Conexão latina deve continuar mais contida

Tendência kitsch une brasileiros e outros sul-americanos

Lauro Lisboa Garcia, O Estado de S.Paulo

10 de março de 2011 | 00h00

Brega é tendência e já não tem mais o sentido pejorativo de tempos atrás. Hoje, aos 40 anos de carreira, o redescoberto Odair José é cult e não está sozinho. Influências naturais da canção romântica popular se espalham pela música de jovens cantores e bandas, como se viu em boa parte do Rec-Beat 2011, no caso de Felipe Cordeiro, da dupla Criolina (formada por Alê Muniz e Luciana Simões) e Marcelo Jeneci. O pernambucano Ortinho, que tocou em outro palco dentro do carnaval do Recife, é outro nome evidente nessa onda.

Odair atraiu um dos maiores públicos do festival na noite de segunda e, apesar de estar na fase final de um álbum de inéditas produzido por Zeca Baleiro, não precisou trazer nada de novo para cair nas graças da plateia.

Foi um sucesso atrás do outro, incluindo Eu Vou Tirar Você Desse Lugar, Essa Noite Você Vai Ter Que Ser Minha, Foi Tudo Culpa do Amor e Cadê Você, tocados com simplicidade por um trio básico, além de seu violão elétrico. Claro, todas acompanhadas em coro pelo eclético fã-clube de várias classes sociais, incluindo o empolgadíssimo cantor Lirinha (ex-Cordel do Fogo Encantado). Até na passagem de som tinha gente pedindo bis.

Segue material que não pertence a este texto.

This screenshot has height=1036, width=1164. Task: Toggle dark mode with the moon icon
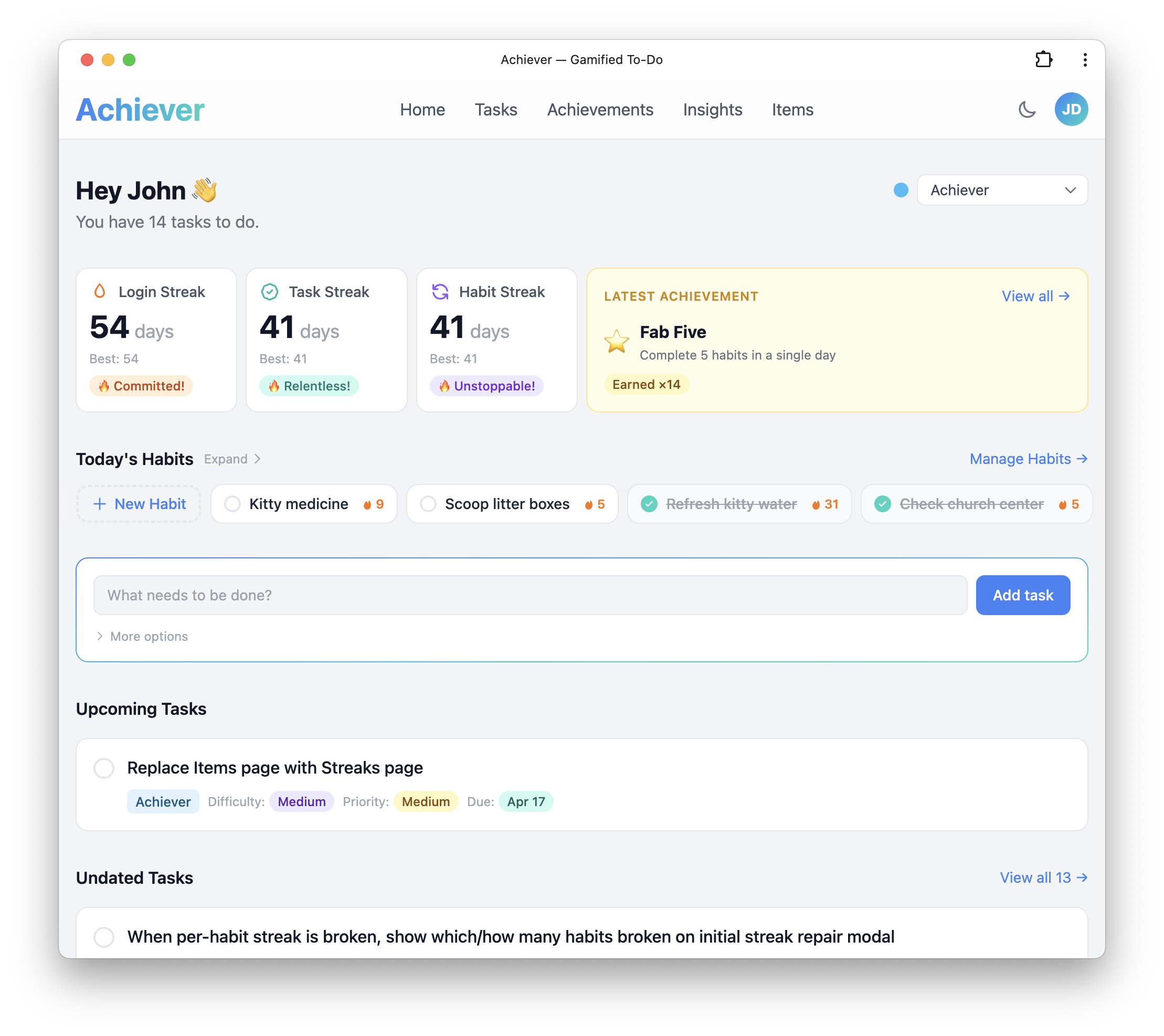click(x=1028, y=109)
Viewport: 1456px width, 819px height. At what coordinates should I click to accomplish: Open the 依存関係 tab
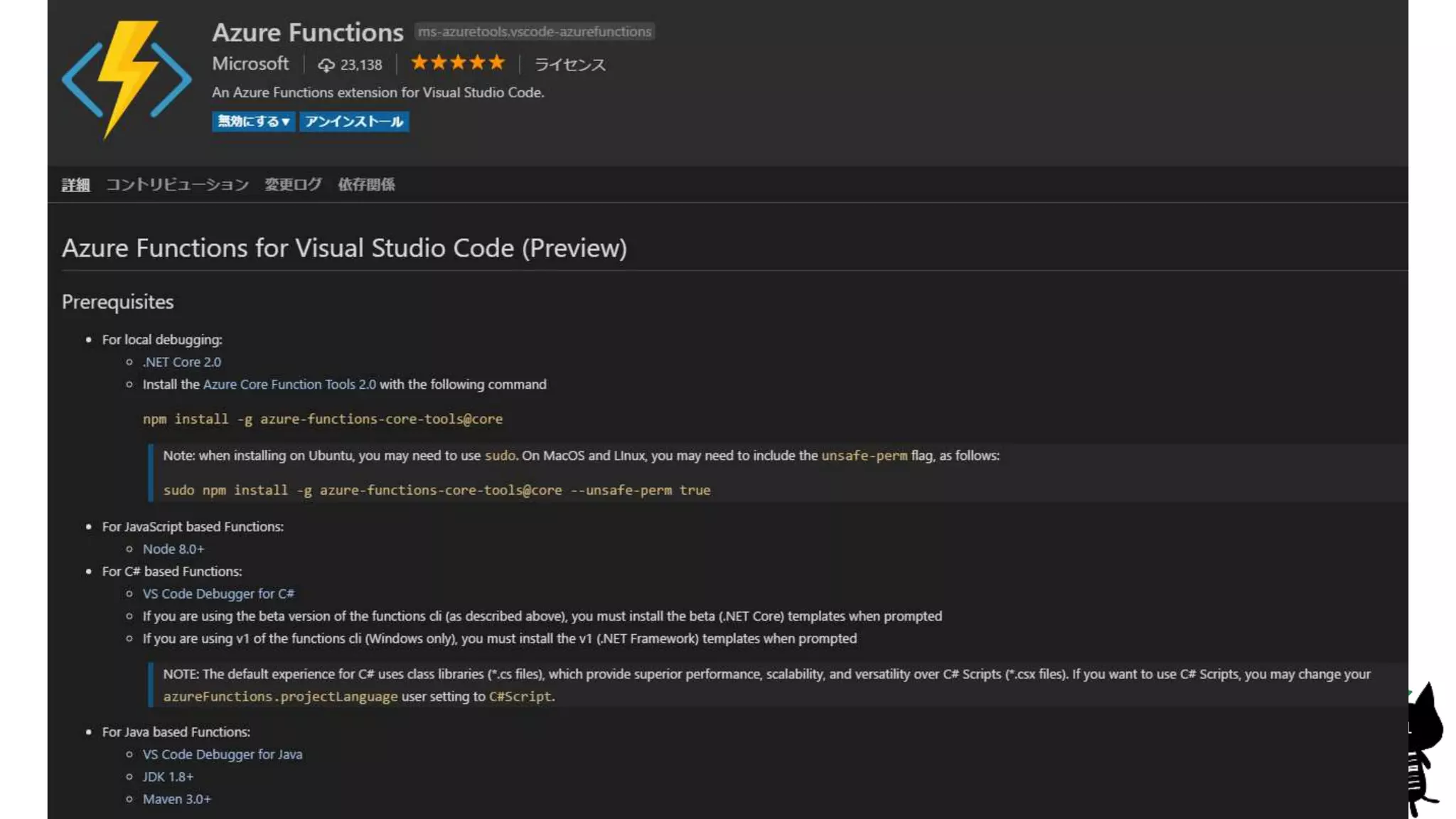tap(366, 185)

Referências. Além das novidades, o festival procura trazer nomes de referência, como Pinduca, Riachão, Banda Isca de Polícia e agora Odair. "Gosto de apontar a linha evolutiva das coisas", diz Antônio Gutierrez, o Guti, diretor do festival. "É para dar um alerta aos jovens que o novo vem de algum lugar." Prova disso é que Jeneci tem muito de Odair.

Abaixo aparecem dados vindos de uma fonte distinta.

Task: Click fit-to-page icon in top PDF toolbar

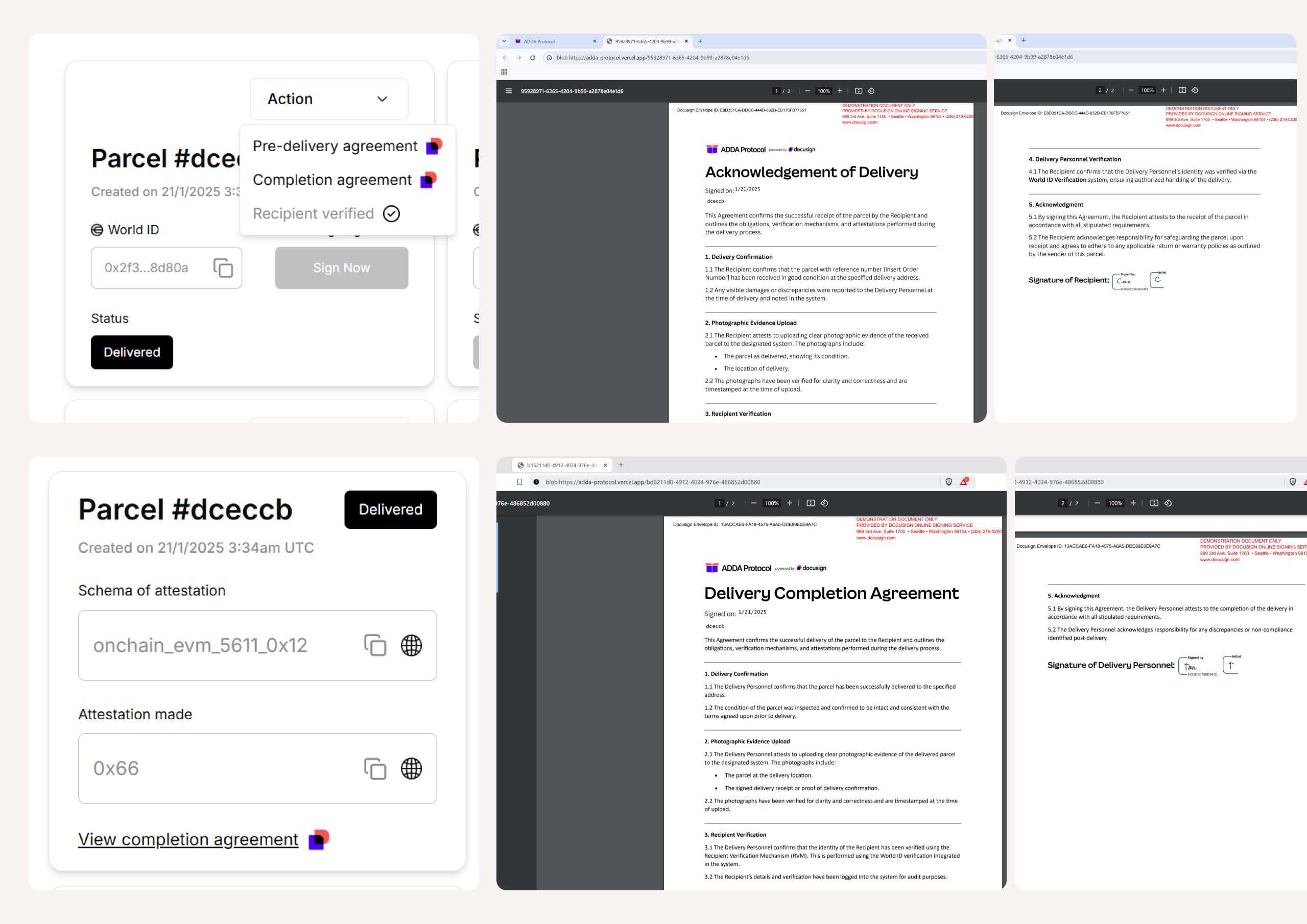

A estética kitsch marcou esta edição do festival, que também teve mais conexões sonoras com a música afro-latino-americana, especialmente a caribenha, do que em outros anos, como no trabalho dos nortistas Felipe Cordeiro e Criolina. A dupla maranhense deu ênfase às canções do segundo álbum, Cine Tropical, e levantou o público com calorosa mistura de gêneros dançantes, como carimbó, funk, afrobeat, curiosos covers de Negue (Lupicínio Rodrigues), puxado pro ska, Quizás, Quizás, Quizás (bolero convertido em surf-rock), Night Nurse (roots reggae de Gregory Isaacs) e o brega. Tudo a ver com Pinduca, Odair e congêneres.

"O festival se tornou um pouco mais latino nos últimos anos, mas talvez no próximo ano já tome outros rumos. Tenho trabalhado muito a dinâmica do festival para a gente estar sempre um pouquinho à frente, porque o Rec-Beat cresceu muito e meio que se tornou uma referência no carnaval", diz Guti. "Há um risco muito grande de ficar igual aos outros palcos. A música latina deve continuar, mas de forma mais contida. Talvez passe a visitar outros continentes para dar uma arejada." O grupo argentino Kumbia Queers foi uma surpresa, mas era um receio de Guti, já que a cumbia tem sido muito revisitada e virou modismo.

O festival também é "uma vitrine da música pernambucana" e trouxe este ano as novas Sweet Fanny Adams, Solis e Frevo Diabo, além do consagrado Mombojó, que comemorou seus dez anos no domingo para o maior público desta edição.